* begin *

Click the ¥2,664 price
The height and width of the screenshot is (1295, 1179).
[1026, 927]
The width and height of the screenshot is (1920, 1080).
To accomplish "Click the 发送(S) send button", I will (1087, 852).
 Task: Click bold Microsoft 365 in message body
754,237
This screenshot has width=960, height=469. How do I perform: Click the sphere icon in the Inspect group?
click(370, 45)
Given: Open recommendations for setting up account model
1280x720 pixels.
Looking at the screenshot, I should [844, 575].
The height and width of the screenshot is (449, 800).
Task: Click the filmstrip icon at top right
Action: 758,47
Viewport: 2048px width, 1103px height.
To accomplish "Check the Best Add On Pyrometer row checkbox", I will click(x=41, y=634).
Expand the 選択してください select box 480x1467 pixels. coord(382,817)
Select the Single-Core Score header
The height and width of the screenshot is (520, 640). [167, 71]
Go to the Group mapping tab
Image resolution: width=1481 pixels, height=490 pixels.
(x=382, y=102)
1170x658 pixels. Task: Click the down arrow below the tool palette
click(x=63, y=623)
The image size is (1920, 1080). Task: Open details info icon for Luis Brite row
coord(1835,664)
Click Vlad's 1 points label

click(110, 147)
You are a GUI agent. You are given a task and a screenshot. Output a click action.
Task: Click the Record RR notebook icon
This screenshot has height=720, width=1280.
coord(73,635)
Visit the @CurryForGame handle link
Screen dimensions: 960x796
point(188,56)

* end *

## GIVEN INSTRUCTION
Reproduce every row above verbatim, line for line and in the original order.

## EXPECTED ANSWER
Click the ¥2,664 price
The height and width of the screenshot is (1295, 1179).
[1026, 927]
The width and height of the screenshot is (1920, 1080).
To accomplish "Click the 发送(S) send button", I will (1087, 852).
 Task: Click bold Microsoft 365 in message body
754,237
This screenshot has width=960, height=469. How do I perform: Click the sphere icon in the Inspect group?
click(370, 45)
Given: Open recommendations for setting up account model
1280x720 pixels.
Looking at the screenshot, I should [844, 575].
The height and width of the screenshot is (449, 800).
Task: Click the filmstrip icon at top right
Action: 758,47
Viewport: 2048px width, 1103px height.
To accomplish "Check the Best Add On Pyrometer row checkbox", I will click(x=41, y=634).
Expand the 選択してください select box 480x1467 pixels. coord(382,817)
Select the Single-Core Score header
The height and width of the screenshot is (520, 640). [167, 71]
Go to the Group mapping tab
Image resolution: width=1481 pixels, height=490 pixels.
(x=382, y=102)
1170x658 pixels. Task: Click the down arrow below the tool palette
click(x=63, y=623)
The image size is (1920, 1080). Task: Open details info icon for Luis Brite row
coord(1835,664)
Click Vlad's 1 points label

click(110, 147)
You are a GUI agent. You are given a task and a screenshot. Output a click action.
Task: Click the Record RR notebook icon
This screenshot has height=720, width=1280.
coord(73,635)
Visit the @CurryForGame handle link
Screen dimensions: 960x796
point(188,56)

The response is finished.